The International Monetary Fund (IMF) disclosed, this Tuesday, its conclusions concerning the Article IV Mission. IMF acknowledges that the Portuguese economy has made significant progress. The institution headed by Christine Lagarde has presented favorable prospects for Portugal’s future, but has also left some warnings against several issues, which go from extreme risks to vulnerabilities such as difficulties in recruiting qualified workers to the impact that changing the labor law might have on the Portuguese economy.

👍 Growth is significant and prospects are favorable…

This is the first and most obvious compliment IMF makes to Portugal. “Job rich growth continued in the last year, supported by a pickup in investment and exports, and prospects remain largely favorable”, is read in a press release sent by IMF, this Tuesday.

This acknowledgement was given by IMF after the Portuguese GDP 2.7% growth last year, an amount that surpassed all expectations. As for this year, the Government anticipates that the Portuguese economy will grow 2.3%, a forecast made by IMF itself.

👎… But there are temporary factors explaining this growth

On the same chapter commending the progress of the Portuguese economy, IMF warns against some factors that are contributing to that growth. If it is certain that the evolution of “investment and exports of goods and services — notably tourism” — justify last year’s GDP acceleration, the mission technicians highlight that “flash statistics for the first quarter of 2018 showed somewhat subdued growth largely on account of temporary factors affecting exports, and possibly also of moderation of demand in some export markets”.

👎… And there are even difficulties in hiring qualified workers

There’s more: if it is undeniable that the workforce is recovering, with an unemployment rate standing at 7.4% in March — an amount that stands below the Euro Area average –, and a reduction in the number of “labor under-utilization”, a new problem arises. “In some sectors of the economy, firms are beginning to find it difficult to fill vacancies, especially for high-skill jobs”. Simultaneously, and although the average salary has increased, the proportion of workers receiving minimum wage has also rised, which, IMF believes, “reflects in part the growth in low-skill positions”.

👍 Even so, the consolidation was “significant”

In spite of the setbacks that Portugal’s economic growth may face, the fiscal consolidation achieved last year was “significant”, thanks to a “disciplined budget execution”. This “strong” fiscal performance lead to indirect positive effects to the economy, such as the reduction of the sovereign debt risk. In that context, the goal set by the Government for the deficit for this year, of 0.7%, “seems attainable”, IMF acknowledges, yet only if the focus remains placed on expense and if the positive cycle the economy is going through is elongated.

👎… But significant risks threaten that consolidation

Growth is significant, and so is the budgetary consolidation, but neither can be taken for granted.

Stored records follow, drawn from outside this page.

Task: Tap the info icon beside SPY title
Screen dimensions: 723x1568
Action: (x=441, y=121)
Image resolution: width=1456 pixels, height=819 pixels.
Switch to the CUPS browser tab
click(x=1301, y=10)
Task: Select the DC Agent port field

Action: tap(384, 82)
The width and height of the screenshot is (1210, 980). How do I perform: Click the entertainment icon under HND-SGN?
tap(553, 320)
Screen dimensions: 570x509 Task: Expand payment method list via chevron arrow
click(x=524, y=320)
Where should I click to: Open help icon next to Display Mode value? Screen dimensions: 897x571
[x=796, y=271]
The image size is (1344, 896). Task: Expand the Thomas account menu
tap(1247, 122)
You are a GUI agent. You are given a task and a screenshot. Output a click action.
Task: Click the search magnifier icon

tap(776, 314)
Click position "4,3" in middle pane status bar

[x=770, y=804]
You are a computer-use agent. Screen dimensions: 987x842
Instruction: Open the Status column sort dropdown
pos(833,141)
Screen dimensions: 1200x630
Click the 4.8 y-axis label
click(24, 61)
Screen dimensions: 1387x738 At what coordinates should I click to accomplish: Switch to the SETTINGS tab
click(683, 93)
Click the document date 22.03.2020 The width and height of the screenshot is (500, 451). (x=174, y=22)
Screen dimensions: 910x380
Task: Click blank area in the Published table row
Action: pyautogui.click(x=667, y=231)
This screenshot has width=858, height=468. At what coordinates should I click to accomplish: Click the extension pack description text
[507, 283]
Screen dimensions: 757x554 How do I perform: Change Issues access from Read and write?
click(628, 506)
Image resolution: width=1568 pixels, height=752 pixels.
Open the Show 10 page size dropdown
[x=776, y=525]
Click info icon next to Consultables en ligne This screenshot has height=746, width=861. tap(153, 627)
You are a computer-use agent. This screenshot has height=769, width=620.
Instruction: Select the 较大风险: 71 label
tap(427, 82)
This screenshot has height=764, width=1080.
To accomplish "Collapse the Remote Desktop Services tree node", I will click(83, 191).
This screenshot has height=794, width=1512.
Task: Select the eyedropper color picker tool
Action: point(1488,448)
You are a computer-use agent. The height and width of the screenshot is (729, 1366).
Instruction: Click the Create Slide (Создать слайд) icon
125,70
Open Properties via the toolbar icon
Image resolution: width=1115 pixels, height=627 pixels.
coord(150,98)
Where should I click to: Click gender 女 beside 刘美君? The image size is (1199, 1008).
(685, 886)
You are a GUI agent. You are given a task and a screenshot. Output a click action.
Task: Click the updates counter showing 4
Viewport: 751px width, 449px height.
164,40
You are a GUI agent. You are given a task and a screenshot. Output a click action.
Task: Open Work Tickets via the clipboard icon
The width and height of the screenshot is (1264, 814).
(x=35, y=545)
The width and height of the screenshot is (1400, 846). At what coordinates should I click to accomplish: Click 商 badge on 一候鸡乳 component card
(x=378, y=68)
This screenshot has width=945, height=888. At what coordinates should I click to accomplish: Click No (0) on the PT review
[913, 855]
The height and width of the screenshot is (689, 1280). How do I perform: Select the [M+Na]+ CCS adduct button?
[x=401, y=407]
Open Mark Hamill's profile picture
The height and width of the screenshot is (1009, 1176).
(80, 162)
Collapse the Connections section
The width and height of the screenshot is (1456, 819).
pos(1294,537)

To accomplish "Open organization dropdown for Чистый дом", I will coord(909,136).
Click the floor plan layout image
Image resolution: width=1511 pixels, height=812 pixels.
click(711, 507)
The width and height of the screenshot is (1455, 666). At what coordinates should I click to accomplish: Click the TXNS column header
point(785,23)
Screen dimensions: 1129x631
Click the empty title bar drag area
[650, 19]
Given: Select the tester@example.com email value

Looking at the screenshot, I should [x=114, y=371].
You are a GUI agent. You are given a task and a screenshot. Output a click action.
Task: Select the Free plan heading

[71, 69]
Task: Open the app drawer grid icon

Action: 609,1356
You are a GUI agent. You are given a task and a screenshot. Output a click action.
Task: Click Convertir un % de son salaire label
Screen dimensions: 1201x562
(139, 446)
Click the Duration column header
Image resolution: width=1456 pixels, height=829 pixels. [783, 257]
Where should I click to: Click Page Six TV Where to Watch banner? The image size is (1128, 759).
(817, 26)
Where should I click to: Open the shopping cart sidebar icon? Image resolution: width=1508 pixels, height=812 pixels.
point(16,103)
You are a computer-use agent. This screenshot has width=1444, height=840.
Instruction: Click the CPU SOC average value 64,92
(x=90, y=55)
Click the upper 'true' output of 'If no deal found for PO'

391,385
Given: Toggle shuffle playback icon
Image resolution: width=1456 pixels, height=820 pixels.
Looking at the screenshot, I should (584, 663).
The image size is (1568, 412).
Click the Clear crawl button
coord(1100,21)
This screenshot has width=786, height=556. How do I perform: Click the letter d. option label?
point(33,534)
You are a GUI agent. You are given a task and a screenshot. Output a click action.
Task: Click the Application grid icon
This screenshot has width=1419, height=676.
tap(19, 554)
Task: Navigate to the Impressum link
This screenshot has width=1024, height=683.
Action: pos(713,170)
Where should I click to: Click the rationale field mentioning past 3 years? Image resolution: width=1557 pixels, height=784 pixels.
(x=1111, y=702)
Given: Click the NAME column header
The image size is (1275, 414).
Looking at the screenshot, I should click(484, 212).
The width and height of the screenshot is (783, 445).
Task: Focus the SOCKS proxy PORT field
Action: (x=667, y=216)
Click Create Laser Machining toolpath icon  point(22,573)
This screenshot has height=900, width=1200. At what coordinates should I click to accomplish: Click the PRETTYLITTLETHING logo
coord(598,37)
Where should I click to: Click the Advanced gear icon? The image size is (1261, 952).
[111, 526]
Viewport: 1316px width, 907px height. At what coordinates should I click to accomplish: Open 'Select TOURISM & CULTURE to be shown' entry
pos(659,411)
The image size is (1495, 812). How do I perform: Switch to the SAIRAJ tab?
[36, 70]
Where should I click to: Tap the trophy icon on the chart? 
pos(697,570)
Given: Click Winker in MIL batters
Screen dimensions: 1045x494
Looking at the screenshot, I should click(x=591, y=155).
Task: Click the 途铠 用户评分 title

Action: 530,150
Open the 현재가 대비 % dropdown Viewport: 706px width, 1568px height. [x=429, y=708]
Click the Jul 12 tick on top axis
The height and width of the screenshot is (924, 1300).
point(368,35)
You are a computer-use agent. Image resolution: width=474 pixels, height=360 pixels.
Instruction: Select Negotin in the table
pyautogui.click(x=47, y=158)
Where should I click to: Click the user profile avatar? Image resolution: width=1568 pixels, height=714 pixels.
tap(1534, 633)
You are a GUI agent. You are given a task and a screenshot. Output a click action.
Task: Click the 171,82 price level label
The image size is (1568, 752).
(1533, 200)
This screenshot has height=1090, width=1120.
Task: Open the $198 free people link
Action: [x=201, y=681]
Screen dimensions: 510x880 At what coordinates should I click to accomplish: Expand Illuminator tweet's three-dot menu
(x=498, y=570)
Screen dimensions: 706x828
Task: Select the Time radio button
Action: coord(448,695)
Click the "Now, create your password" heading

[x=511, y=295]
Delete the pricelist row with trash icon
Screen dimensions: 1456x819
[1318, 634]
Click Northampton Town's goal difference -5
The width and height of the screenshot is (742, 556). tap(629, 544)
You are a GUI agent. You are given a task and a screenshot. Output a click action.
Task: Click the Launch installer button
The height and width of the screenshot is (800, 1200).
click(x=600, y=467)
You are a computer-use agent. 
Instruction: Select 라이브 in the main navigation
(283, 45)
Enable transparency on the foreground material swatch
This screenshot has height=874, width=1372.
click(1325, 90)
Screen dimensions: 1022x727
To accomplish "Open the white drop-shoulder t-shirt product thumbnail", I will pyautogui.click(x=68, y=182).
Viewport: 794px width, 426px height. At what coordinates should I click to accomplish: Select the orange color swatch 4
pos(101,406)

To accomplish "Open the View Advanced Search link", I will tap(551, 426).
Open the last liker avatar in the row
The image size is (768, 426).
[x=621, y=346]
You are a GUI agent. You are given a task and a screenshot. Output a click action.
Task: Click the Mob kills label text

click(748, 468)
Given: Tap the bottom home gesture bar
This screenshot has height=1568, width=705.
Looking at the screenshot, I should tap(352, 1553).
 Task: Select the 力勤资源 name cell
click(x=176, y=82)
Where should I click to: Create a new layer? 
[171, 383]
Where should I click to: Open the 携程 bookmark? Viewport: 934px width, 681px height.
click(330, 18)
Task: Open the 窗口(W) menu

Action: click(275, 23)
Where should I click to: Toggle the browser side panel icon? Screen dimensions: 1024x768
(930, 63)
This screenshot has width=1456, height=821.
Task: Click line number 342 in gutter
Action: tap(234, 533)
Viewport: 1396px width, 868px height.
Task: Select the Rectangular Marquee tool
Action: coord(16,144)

Firstly, because there are external and domestic risks that threaten Portugal. Internationally, IMF points to a “political uncertainty in some of Portugal’s partner countries”, as well as to the “volatility” of exchange and bond markets. “This is a reminder that external conditions, while still broadly benign, can turn less favorable”, IMF states. Internally, Portugal has a high level of indebtedness, so “surprises” with interest rates can have a relevant impact on the economy.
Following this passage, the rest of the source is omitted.